うなじのあたりにピリピリとした感覚が生じる。ああ、またかと思いながらも、ゆっくりと、何の気もないような素振りで振り返ってみる。

 老人達が、僕を見ていた。冷やかで、侮蔑の色か見え隠れする瞳。

「星の子のくせに、何もできないなんて」

 そう言われている気がした。

ベロニカにデトラが宿っても、僕には何の変化も現れない。勝手に期待していた星老会は、それが気にくわないらしく、自然と僕への風当たりが強くなった。

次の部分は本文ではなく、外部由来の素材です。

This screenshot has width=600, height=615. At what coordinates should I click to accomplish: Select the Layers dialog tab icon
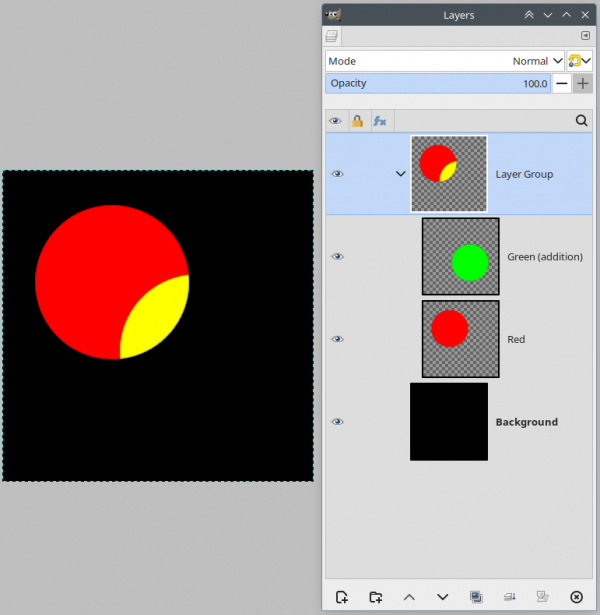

 気にしているわけではないけれど、六年間もこうだとさすがにうんざりする。一体いつまで駄々をこねつづけるつもりなのかと。

「リト!」

 横から何かが衝突してきた。ベロニカが僕の腕に飛びついて来たのだ。

「またそんな顔をして。女の子を目の前にしたら、笑顔が基本でしょう?」

 そう言って僕の頬をつまみ、横に引っ張った。むにーっと無理矢理笑顔を作らされる。

「いひゃいよ」

 痛いよ、と言いたいのに間抜けな声しか出ない。ベロニカは声を立てて笑った。そうしてようやく頬から手を離すと、僕の手を強く、けれども優しく握って言った。